This is because we've been trained to be humble by the machines we work with. Computers expose a lot of our mistakes, and over time they remove any illusion that we can be quickly confident about things.
I would take the qualifiers in his post as an indication of his general disinclination towards making absolute statements, not as a lack of humility.
That's unacceptable! Bring out the surgically precise praise!
Bellard did multiple breakthroughs: ffmpeg, qemu, tcc, jslinux, a state of the art FFT algorithm. I probable skipped a few.
With all due respect to carmack, a single ballard's projects would put anybody into the eternal hall of programmers fame right next to Linus, Carmack, Stallman, the Bell labs crowd and others.

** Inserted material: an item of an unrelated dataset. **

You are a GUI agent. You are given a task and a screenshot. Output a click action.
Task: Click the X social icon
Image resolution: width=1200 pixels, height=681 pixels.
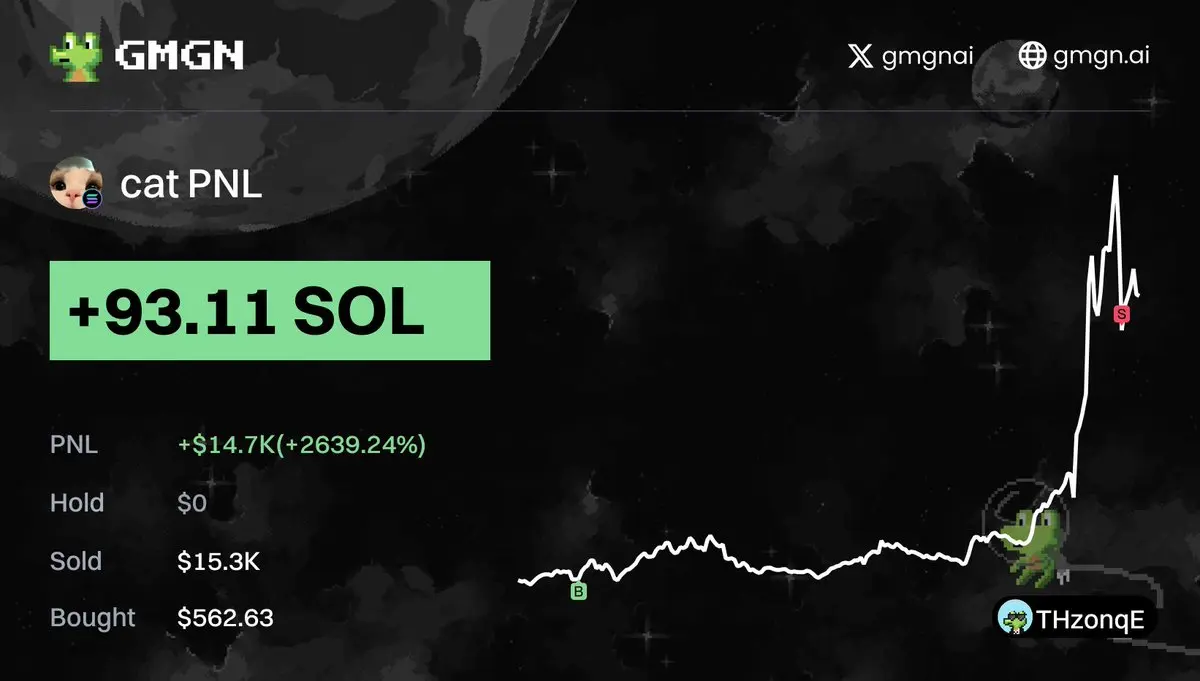coord(860,55)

i do understand how carmack did what he did logistically (time, effort, skills, compensation)...
Fabrice is just out of this world. When? How? Why? No idea.
https://bellard.org/pi/pi_bin.pdf
Though I have to say the last line of the proof "...which gives (1) by reordering the terms" took me much head scratching to understand!
Fabrice is more clever and faster, I guess.
But John Carmack is in my mind a better software engineer. He writes elegant code that can be used and maintained for a long time. At least from Quake 2ish, but you can see signs of solid code architecture already in Doom.
Doom code will live almost as-is forever. The code Fabrice wrote for ffmpeg has been entirely replaced
2) avoid qualifiers in personal compliments (unless ironic)
(Especially if you are complimenting a person with ADHD.)
It’s also a nod to his own fame.
[1] This is based on Masters of Doom. And the anecdotes are probably from the 90’s. And being arrogant does not mean that being confident in one’s ability is unjustified or that they are in fact not skilled. Being arrogant and being highly skilled are completely orthogonal.